Jewel Talk


When it comes to coloured gemstones, which are “Precious” and which are “Semi-precious”?

These are burning questions for many people who are gaining interest in coloured gemstones but lack the knowledge and understanding of them.

The past decade has seen a resurgence in the popularity of coloured gemstones. This is thanks to an increasing awareness, primarily through the internet and marketing. In addition, many developments have boosted consumers’ confidence in coloured gemstones via certification, industry transparency, and gemmological reports.

How did the term “Semi-precious” gemstones come about?

Did you know that coloured gemstones have been sought after for centuries? In the past, they were worn by many for their talismanic properties and were believed to be gifts from God. Emperors and Empresses wore them to cement their status. In the early days, only a few gemstones were appreciated and understood by nobles and royalties. These are such as Diamond, Emerald, Pearl, Blue Sapphire and Ruby; hence dubbed “Precious” gemstones. The demand for these “Precious” gemstones became much sought after for the reasons above. Those who were less informed looked up to what the rich and famous wore.

Despite the existence of many other gemstones during the same period, there was a lack of information on them. Hence, they were stigmatised as “Semi-precious” gemstones until today.

Were coloured gemstones often identified wrongly in the past?

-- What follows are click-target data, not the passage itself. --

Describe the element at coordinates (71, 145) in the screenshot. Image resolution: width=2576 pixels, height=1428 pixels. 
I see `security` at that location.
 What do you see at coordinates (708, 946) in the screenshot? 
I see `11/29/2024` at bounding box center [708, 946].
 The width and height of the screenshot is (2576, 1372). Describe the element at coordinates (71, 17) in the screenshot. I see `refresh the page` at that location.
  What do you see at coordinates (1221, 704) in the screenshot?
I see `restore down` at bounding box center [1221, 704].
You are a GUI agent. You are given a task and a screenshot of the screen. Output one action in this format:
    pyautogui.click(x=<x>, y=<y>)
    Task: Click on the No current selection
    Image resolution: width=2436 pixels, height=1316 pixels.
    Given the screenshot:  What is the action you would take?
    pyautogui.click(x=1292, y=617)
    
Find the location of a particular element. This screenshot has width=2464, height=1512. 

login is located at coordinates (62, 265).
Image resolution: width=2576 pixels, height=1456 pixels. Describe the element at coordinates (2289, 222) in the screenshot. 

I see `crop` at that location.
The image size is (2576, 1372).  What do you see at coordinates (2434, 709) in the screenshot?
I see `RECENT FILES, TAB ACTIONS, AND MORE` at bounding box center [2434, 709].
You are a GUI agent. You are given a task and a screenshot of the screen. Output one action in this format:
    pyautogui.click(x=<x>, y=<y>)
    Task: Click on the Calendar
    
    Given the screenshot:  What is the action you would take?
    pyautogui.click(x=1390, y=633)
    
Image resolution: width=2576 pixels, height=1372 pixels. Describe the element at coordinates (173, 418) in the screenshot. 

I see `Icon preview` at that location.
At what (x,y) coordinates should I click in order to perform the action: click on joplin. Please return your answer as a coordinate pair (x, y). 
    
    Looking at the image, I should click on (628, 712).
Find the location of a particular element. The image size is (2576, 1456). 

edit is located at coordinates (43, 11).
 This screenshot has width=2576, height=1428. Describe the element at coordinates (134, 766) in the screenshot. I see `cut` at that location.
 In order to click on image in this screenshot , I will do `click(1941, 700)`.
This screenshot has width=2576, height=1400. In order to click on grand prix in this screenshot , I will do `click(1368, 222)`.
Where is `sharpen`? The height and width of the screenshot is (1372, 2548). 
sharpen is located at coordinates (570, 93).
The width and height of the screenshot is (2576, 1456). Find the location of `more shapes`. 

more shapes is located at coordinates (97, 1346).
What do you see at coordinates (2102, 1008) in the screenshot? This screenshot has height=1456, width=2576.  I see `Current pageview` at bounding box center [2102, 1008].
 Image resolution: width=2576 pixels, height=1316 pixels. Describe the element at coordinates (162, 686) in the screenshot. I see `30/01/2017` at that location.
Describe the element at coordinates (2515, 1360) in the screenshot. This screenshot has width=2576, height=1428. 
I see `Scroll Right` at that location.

The answer is yes. In one example, Red Spinel were often mistaken for Ruby because of their similar properties and occurrence in the same geological environment. If you have heard of the famous “Black Prince Ruby” mounted on the British Crown, well, that turned out to be a glowing red uncut Spinel.

How is this significant for gemstone collectors?

There is no defined line between what is “Precious” and “Semi-precious”. This categorization was an effect of demand cause by what people in the past only had information to. The rest of the unknown gemstones were quickly assumed to be of lesser value.

Tourmaline is a great example of what people thought were worthless and “Semi-precious”. Did you know that the Paraiba variety is actually a highly-coveted Tourmaline? A fine piece of Paraiba can command a higher value than a diamond of a similar size and there’s no guarantee you can even get your hands on one as it is so rare! Only one paraiba is mined for every 10,000 diamonds, and top quality large stones can cost up to $60,000 per carat.

With increasing knowledge and awareness on “Semi-precious” gemstones, the demand for them will continue to increase. You’ll discover many are rarer that what you thought were “Precious”. Choose and research wisely before calling a gemstone “Semi-precious”.